The same thing happens when using a regular expression.

    
asked by Peisou 12.12.2018 в 16:50
source

1 answer

9

The following would be a generic function that returns True if the frase that you pass contains as a substring any of the ones you pass in the parameter blacklist :

def is_blacklisted(frase, palabras):
  for palabra in palabras:
    if palabra in frase:
      return True
  return False

This you can use to filter a list, for example the following list:

frases =[
    "En un lugar de la Mancha ",
    "de cuyo nombre no quiero acordarme ",
    "no ha mucho tiempo que vivía ",
    "un hidalgo ",
    "de los de lanza en astillero, ",
    "adarga antigua, ",
    "rocín flaco, ",
    "y galgo corredor."
]

blacklist = ["de", "nombre"]

filtradas = [frase for frase in frases if not is_blacklisted(frase, blacklist)]

with the result:

['no ha mucho tiempo que vivía ',
 'un hidalgo ',
 'adarga antigua, ',
 'rocín flaco, ',
 'y galgo corredor.']

Notice that what you are looking for is the sub-chain. If you put ["a"] in blacklist , none would happen. On the other hand this version is case sensitive (mayus / minus), it can be easily modified so that it is not:

def is_blacklisted(frase, palabras):
  for palabra in palabras:
    if palabra.lower() in frase.lower():
      return True
  return False

Update

The events.NewMessage() function that your framework uses supports a parameter called pattern , which, in addition to a regular expression, can be a function that will receive the message as a parameter and return as a result True if that message should be handled.

The function that I provided before ( is_blacklisted() ) does not serve directly for this purpose, because on the one hand it receives two parameters instead of one, and on the other hand it returns the opposite of what is expected ( True indicates that the message should not be handled). But it is trivial to make an expression lambda that makes use of it and adjusts to what is needed.

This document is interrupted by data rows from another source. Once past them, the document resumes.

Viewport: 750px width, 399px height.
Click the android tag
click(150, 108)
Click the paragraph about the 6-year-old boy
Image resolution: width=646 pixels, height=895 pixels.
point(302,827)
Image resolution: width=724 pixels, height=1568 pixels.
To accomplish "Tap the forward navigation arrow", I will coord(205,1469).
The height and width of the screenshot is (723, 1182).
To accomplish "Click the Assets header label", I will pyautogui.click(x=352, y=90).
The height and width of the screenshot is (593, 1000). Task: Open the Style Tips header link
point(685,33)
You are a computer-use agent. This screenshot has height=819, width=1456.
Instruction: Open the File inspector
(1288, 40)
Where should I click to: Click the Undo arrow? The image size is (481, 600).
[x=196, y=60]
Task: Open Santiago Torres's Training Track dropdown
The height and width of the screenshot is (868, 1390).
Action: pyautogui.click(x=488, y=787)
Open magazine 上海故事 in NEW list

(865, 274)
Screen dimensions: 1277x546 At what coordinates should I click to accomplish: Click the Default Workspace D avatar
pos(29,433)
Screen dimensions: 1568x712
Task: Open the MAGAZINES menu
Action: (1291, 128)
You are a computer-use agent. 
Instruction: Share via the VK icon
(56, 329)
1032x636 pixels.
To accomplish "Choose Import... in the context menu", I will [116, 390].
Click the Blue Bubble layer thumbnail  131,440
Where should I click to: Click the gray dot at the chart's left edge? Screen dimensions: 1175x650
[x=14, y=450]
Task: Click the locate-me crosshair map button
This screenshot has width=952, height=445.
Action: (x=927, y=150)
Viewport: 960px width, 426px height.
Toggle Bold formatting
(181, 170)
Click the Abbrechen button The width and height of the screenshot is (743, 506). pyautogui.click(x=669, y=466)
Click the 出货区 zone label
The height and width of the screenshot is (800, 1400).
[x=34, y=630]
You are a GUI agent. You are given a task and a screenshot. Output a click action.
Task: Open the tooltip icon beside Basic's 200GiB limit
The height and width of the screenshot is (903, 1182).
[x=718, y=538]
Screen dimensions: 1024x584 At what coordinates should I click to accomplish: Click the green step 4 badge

The following should work (although I could not test it for lack of the necessary infrastructure):

blacklist = ["paga", "pago", "expul"]
@client.on(events.NewMessage(
              pattern=lambda msg: not is_blackisted(msg, blacklist)))
async def my_event_handler(event):
  from_channel_id = event.original_update.message.to_id.channel_id
  entity = redirections.get(from_channel_id)
  if entity:
    await event.client.send_message(entity, event.original_update.message)
    
answered by 12.12.2018 / 18:02
source